### TEXT SHOWN
-- begin --

And it works – sometimes. While profit is seldom guaranteed, there are steps you can take to help make your ranching business end up in the black more often than not.

Whether you run the most profitable outfit around or are just starting your dream operation, there’s good reason to stop, double-check and make sure you’re seeing things realistically.

Not surprisingly, the first check experts recommend is the financial health you and your business possess.

Ron Plain

“I often say that people get into ranching because they don’t want a desk job,” says Ron Plain, professor of agricultural economics at the University of Missouri.

“The reality is that ranching takes a lot of money. Managing money is as important to success as managing cattle. Cattle require feed, and whether you have enough on hand depends on the weather.

“Having a budget as to how much hay and feed you plan to buy in a typical year helps you understand what it costs to feed the cattle. It also helps you plan what to do if this year turns drier than expected.”

When budgeting, an understanding of how dollars work helps ensure final numbers that are as accurate as possible.

-- end --

### SUPPLIED INFORMATION
-- begin --

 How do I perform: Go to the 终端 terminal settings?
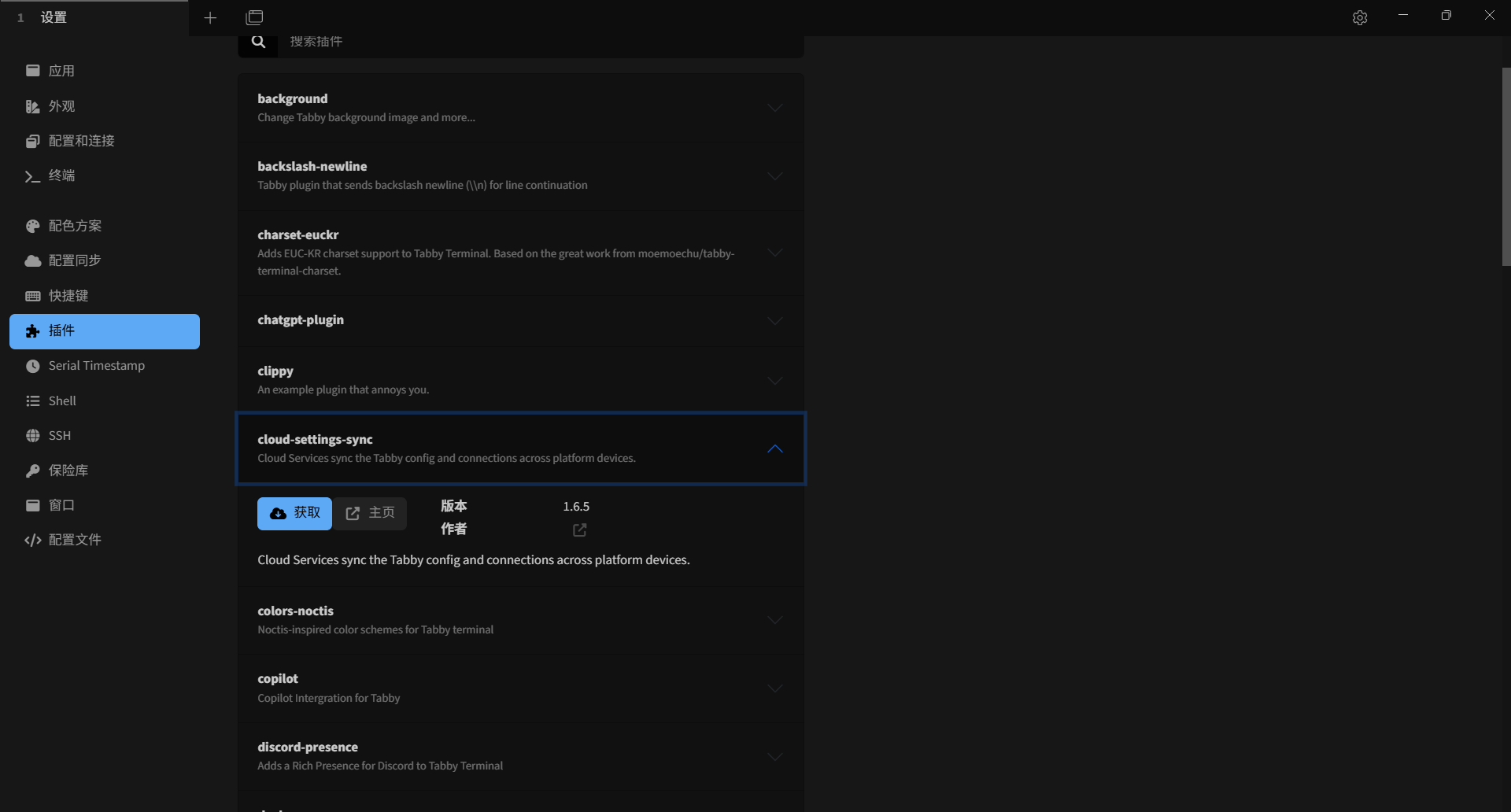[x=61, y=175]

-- end --

### ACTIONS TO TAKE
[a] In the passage on ranching finances, rewrite the part starting at "Not surprisingly, the" and ending at "accurate as possible.", substituting "capital" for "money".
[b] Continue the passage on ranching finances from its final sentence.

### SET OF ANSWERS
[a]
Not surprisingly, the first check experts recommend is the financial health you and your business possess.

Ron Plain

“I often say that people get into ranching because they don’t want a desk job,” says Ron Plain, professor of agricultural economics at the University of Missouri.

“The reality is that ranching takes a lot of capital. Managing capital is as important to success as managing cattle. Cattle require feed, and whether you have enough on hand depends on the weather.

“Having a budget as to how much hay and feed you plan to buy in a typical year helps you understand what it costs to feed the cattle. It also helps you plan what to do if this year turns drier than expected.”

When budgeting, an understanding of how dollars work helps ensure final numbers that are as accurate as possible.

[b]
Dave Pratt

“People often fail to make a distinction between economics and finance,” says Dave Pratt, owner of the Ranching for Profit school, Fairfield, California.

“Economics answers the question of ‘Should I do this thing?’ Finance answers the question of ‘Can I do this thing?’ Lastly, taxes will answer the question of ‘What are the consequences?’”

Pratt adds that when it comes to finance, we tend to put money in the wrong places.

“Working capital is something you intend to sell. Fixed assets such as land, equipment and breeding cattle are things you intend to keep.

These don’t create income. In fact, they can suck up what little income we get from our working capital and keep us from making money,” he says.

Often, a lot of time and energy go into avoiding taxes. Pratt’s advice? Make the money and pay the taxes. Sure, it’s OK to legally avoid paying as much tax as possible, but paying taxes beats losing money any day.

Get paid
It’s said that sports professionals get paid to play, and amateurs pay to play. Pratt is adamant the same should hold true with ranching.

“Professionals get paid to ranch,” he says. “Most ranches aren’t real businesses. They’re a collection of assets and a bunch of jobs.

The first step in transforming your ranch into a business is to transform yourself. You may not be a businessperson right now, and it’s an internal transformation to see ourselves as businesspeople.

The ranch is a place to go to work, but most of us have never been taught to run a business or set up a management team, let alone a family management team.”

Pratt adds that while there’s no hard and fast rule, you should pay yourself properly. Consider what it would cost to replace yourself, and be realistic.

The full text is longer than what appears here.